### TASK REQUIREMENTS:
Please copy out the records verbatim, from the line containing "Image resolution: width=226" through the end of the records, and output only those lines.

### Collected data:

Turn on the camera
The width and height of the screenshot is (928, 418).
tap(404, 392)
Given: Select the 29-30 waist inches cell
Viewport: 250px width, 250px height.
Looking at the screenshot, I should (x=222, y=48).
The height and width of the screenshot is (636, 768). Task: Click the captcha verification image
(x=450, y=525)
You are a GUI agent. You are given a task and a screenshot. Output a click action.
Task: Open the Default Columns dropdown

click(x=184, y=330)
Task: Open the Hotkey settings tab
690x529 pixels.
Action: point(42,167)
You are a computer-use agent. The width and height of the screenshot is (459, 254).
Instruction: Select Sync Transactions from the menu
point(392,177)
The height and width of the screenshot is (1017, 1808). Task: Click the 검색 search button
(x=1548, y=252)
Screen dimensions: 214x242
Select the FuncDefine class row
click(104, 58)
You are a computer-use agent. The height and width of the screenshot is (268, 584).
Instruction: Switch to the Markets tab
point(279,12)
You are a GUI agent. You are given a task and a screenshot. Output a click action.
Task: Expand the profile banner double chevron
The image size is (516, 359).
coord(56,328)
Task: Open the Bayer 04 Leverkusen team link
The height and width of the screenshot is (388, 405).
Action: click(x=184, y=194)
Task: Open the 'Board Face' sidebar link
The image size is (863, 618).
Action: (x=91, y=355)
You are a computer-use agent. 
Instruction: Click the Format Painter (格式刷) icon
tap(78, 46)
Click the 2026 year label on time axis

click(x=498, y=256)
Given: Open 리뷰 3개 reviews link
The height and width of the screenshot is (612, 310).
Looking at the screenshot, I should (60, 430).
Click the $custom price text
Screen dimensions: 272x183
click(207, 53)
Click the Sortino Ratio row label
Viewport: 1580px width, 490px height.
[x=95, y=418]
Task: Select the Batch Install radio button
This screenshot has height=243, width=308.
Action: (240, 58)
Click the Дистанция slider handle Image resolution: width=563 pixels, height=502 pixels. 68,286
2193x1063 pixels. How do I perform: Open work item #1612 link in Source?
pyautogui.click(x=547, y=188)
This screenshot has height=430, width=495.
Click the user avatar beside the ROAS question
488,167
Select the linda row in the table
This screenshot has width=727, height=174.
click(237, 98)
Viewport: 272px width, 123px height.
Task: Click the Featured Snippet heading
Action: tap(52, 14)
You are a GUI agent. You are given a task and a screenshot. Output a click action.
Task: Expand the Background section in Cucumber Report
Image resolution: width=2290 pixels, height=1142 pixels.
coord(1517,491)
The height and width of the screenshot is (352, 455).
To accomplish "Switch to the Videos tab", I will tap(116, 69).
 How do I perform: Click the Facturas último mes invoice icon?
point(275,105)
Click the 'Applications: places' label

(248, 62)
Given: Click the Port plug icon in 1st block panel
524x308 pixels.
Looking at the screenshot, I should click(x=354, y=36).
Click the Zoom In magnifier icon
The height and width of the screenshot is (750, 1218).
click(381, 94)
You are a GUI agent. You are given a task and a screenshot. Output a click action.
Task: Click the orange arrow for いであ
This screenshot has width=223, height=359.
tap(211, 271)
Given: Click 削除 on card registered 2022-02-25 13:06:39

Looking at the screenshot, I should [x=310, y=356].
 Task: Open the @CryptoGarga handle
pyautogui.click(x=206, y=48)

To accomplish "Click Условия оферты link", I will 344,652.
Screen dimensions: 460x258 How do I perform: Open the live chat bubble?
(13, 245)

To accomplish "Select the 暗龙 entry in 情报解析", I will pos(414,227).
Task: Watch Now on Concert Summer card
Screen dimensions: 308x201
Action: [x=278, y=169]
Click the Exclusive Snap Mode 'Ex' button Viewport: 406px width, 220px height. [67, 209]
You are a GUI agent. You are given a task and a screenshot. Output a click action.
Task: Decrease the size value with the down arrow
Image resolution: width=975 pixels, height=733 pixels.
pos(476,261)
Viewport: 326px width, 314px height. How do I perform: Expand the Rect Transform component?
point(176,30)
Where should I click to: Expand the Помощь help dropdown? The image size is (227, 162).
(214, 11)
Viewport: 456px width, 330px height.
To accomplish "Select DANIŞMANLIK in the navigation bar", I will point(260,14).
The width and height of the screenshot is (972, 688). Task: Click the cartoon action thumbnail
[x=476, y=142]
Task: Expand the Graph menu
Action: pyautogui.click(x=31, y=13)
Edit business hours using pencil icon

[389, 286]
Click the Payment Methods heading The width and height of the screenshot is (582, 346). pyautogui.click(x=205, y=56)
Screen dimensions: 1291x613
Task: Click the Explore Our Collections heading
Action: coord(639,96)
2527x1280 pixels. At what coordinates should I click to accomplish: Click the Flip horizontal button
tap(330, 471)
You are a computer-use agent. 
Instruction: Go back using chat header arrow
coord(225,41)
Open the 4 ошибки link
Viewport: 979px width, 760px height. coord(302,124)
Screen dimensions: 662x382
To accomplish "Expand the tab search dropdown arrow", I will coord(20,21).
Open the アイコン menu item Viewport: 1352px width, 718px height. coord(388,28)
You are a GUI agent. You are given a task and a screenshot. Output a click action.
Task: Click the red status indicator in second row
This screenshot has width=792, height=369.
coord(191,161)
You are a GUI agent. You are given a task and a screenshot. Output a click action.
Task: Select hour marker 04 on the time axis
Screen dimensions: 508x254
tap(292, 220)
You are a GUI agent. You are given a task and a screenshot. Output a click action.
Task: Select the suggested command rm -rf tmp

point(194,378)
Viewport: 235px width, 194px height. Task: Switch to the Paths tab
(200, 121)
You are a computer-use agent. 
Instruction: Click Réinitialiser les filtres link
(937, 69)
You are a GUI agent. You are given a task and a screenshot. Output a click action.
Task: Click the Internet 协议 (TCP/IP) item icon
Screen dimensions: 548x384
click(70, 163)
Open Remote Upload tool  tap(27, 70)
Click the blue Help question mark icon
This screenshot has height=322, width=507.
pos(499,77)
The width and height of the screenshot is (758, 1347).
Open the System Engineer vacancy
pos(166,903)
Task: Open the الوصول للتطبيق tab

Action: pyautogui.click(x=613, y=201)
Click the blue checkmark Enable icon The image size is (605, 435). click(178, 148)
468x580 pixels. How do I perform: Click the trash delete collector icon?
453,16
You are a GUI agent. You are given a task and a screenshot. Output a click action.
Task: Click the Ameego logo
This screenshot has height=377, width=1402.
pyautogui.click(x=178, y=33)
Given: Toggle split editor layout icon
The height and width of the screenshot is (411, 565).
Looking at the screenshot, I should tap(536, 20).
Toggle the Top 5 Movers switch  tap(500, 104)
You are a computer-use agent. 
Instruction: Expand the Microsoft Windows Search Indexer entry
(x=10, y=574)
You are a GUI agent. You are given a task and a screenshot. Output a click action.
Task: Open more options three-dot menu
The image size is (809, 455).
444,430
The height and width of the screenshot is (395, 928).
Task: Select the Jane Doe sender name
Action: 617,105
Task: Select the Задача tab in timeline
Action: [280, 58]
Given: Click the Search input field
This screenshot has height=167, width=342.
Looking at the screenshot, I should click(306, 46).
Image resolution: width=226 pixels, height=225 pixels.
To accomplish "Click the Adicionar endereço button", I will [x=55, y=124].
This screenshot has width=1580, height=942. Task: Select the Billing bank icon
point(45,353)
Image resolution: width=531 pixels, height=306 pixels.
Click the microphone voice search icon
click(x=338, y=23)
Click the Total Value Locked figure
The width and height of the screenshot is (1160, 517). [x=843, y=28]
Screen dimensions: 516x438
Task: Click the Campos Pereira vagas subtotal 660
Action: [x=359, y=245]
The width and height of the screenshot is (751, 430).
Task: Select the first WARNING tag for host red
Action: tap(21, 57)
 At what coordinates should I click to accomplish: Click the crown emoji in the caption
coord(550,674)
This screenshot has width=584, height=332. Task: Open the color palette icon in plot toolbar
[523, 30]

### RESULT OF THIS TASK:
Image resolution: width=226 pixels, height=225 pixels.
To accomplish "Click the Adicionar endereço button", I will [x=55, y=124].
This screenshot has width=1580, height=942. Task: Select the Billing bank icon
point(45,353)
Image resolution: width=531 pixels, height=306 pixels.
Click the microphone voice search icon
click(x=338, y=23)
Click the Total Value Locked figure
The width and height of the screenshot is (1160, 517). [x=843, y=28]
Screen dimensions: 516x438
Task: Click the Campos Pereira vagas subtotal 660
Action: [x=359, y=245]
The width and height of the screenshot is (751, 430).
Task: Select the first WARNING tag for host red
Action: tap(21, 57)
 At what coordinates should I click to accomplish: Click the crown emoji in the caption
coord(550,674)
This screenshot has width=584, height=332. Task: Open the color palette icon in plot toolbar
[523, 30]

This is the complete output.